Greece defiant over EU bailout deal as vote looms

Greece defiant over EU bailout deal as vote looms

PanARMENIAN.Net - The head of the European Commission made a last-minute offer to try to persuade Greek Prime Minister Alexis Tsipras to accept a bailout deal he has rejected before a referendum on Sunday which EU partners say will be a choice of whether to stay in the euro, according to Reuters.

But Greek government sources said the leftist premier stood by his rejection of the creditors' conditions and Greece would default on a crucial repayment due to the International Monetary Fund on Tuesday, June 30 plunging it deeper into financial crisis.

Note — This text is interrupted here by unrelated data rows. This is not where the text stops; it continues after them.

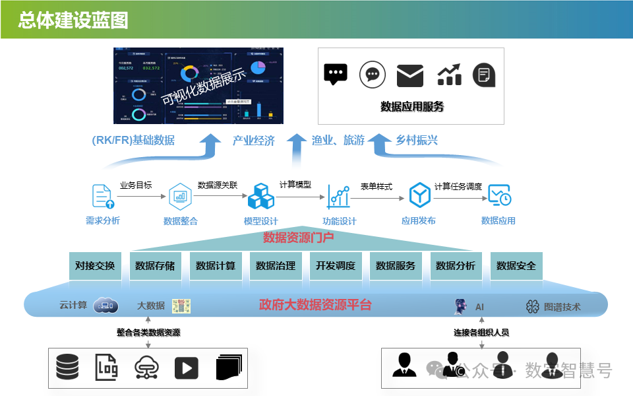Screen dimensions: 633x396
Task: Select the 云计算 cloud icon
Action: tap(104, 305)
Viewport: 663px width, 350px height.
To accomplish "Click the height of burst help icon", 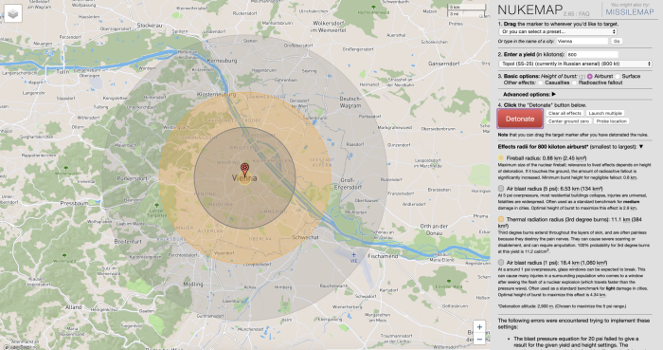I will [582, 77].
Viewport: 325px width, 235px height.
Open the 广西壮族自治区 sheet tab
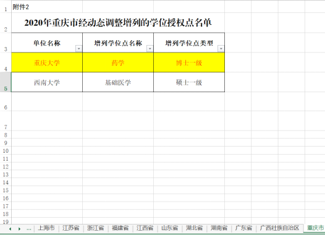(x=280, y=228)
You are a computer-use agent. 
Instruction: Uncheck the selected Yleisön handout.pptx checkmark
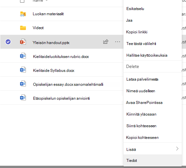click(x=8, y=42)
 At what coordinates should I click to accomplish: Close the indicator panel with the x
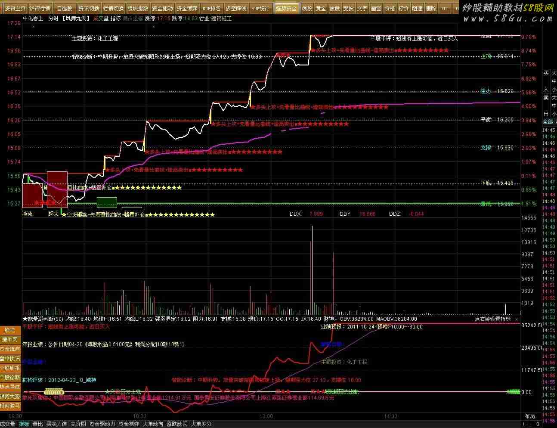point(517,319)
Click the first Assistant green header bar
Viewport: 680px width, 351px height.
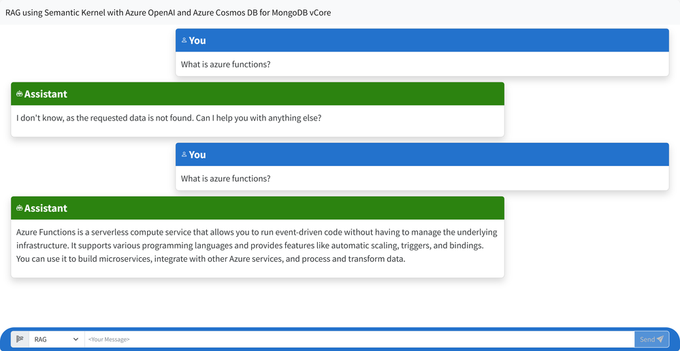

EU and Greek government sources said Jean-Claude Juncker had offered to convene an emergency meeting of euro zone finance ministers on Tuesday to approve an aid payment to prevent Athens defaulting, if Tsipras sent a written acceptance of the terms.

He also dangled the prospect of a negotiation on debt rescheduling later this year if Athens said "yes".

The last-ditch bid from Brussels came after tens of thousands of Greeks, mobilised by Tsipras' Syriza party, demonstrated in Athens against further austerity.

Tsipras broke off negotiations with the Commission, the IMF and the European Central Bank and announced early on Saturday a referendum on the bailout terms next Sunday, giving voters just one week to debate the fundamental issues at stake.

Under Juncker's offer, Tsipras would have to send a written acceptance by Tuesday of the terms published by the EU executive on Sunday and agree to campaign in favour of the bailout in the planned July 5 referendum.

However, there was no sign that the leftist leader, elected in January on a promise to end austerity, was prepared to drop his repeated rejections of the terms, which he has branded a "humiliation" for Greece.

A Greek government official said that Athens listened with interest to what was being proposed but said: "Alexis Tsipras will vote "no" on Sunday".

European Union leaders hammered home the message that the real choice facing Greeks is whether to stay in the euro zone or return to the drachma, even though the EU has no legal way of forcing a member state to leave the single currency.

French Finance Minister Michel Sapin, who has been most sympathetic to Athens in the negotiations, said in a television interview: "It is a vote with consequences. If they say 'yes', we continue to negotiate ... With a 'no', we go into an unknown territory."

"For the other countries in Europe, it would be a problem but not a drama if Greece left, it wouldn't be an economic upheaval all of a sudden," Sapin said, calling Monday's losses on financial markets a simple correction of past gains.

Italian Prime Minister Matteo Renzi warned against turning the referendum into a personality contest between Tsipras and Juncker or German Chancellor Angela Merkel.